* _TEKSTFRAGMENT_:
"""

Actieagenda Schiphol niet in balans met omgeving
Dinsdag 28 juni 2016
Met de Actieagenda Schiphol maakt het kabinet zijn ambitie niet waar dat de luchthaven zich moet “ontwikkelen in balans met haar omgeving”. Het kabinet richt zich eenzijdig op groeimogelijkheden. Dat is in strijd met het Aldersakkoord (2008-2015) dat nadrukkelijk kiest voor selectiviteit als centrale doelstelling voor evenwicht tussen economie en milieu. De bewoners houden onverkort vast aan de één-en-ondeelbare afspraken uit dat akkoord.

"""

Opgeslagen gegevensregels
"""

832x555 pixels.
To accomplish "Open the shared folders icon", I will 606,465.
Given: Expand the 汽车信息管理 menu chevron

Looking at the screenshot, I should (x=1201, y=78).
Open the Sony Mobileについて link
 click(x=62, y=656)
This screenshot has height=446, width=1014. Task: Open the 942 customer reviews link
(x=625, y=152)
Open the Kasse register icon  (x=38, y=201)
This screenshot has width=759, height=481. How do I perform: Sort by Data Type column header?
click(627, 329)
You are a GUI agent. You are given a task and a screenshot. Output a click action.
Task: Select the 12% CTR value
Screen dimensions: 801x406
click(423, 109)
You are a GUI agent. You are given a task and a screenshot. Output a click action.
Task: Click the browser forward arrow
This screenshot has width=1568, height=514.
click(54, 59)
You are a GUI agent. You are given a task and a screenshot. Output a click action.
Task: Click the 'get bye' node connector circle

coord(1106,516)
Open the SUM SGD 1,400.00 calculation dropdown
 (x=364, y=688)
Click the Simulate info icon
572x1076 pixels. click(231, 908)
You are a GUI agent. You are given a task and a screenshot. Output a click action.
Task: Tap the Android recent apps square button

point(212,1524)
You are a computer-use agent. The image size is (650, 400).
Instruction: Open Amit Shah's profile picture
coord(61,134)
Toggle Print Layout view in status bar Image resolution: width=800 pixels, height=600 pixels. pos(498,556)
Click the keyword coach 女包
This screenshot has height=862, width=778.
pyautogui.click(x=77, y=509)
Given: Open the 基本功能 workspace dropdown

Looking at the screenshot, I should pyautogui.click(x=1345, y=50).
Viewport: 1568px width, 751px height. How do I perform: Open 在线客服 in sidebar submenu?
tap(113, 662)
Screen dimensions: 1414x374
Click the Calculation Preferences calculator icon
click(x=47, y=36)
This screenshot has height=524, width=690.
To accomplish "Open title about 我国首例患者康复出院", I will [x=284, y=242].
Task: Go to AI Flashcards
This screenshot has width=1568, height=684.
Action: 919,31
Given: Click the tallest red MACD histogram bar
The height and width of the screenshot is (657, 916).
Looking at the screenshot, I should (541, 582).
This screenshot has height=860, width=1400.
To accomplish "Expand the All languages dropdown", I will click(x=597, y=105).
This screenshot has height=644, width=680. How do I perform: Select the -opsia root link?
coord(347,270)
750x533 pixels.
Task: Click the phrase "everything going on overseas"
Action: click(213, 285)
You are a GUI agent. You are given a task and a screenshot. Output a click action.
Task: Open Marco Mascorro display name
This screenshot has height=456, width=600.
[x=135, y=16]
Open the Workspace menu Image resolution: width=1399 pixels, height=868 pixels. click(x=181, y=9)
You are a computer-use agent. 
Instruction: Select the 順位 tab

"""

* _UIT TE VOEREN OPDRACHTEN_:
1. Op welke mogelijkheden richt het kabinet zich volgens de tekst over de Actieagenda Schiphol eenzijdig?
2. Schrijf uit de tekst over de Actieagenda Schiphol alles op van "Actieagenda Schiphol niet" tot en met "uit dat akkoord.".
3. Geef voor elke bewering aan of ze klopt met de tekst over de Actieagenda Schiphol, met ja of nee en de doorslaggevende woorden uit die tekst letterlijk aangehaald.
(a) Het Aldersakkoord kiest voor selectiviteit als centrale doelstelling.
(b) De bewoners zijn bereid de afspraken uit het Aldersakkoord gedeeltelijk los te laten.
(c) Met de Actieagenda Schiphol maakt het kabinet zijn ambitie waar.

* _UITWERKINGEN_:
1. Op groeimogelijkheden.

2.
Actieagenda Schiphol niet in balans met omgeving
Dinsdag 28 juni 2016
Met de Actieagenda Schiphol maakt het kabinet zijn ambitie niet waar dat de luchthaven zich moet “ontwikkelen in balans met haar omgeving”. Het kabinet richt zich eenzijdig op groeimogelijkheden. Dat is in strijd met het Aldersakkoord (2008-2015) dat nadrukkelijk kiest voor selectiviteit als centrale doelstelling voor evenwicht tussen economie en milieu. De bewoners houden onverkort vast aan de één-en-ondeelbare afspraken uit dat akkoord.

3.
(a) Ja: "dat nadrukkelijk kiest voor selectiviteit als centrale doelstelling"
(b) Nee: "De bewoners houden onverkort vast aan de één-en-ondeelbare afspraken uit dat akkoord."
(c) Nee: "maakt het kabinet zijn ambitie niet waar"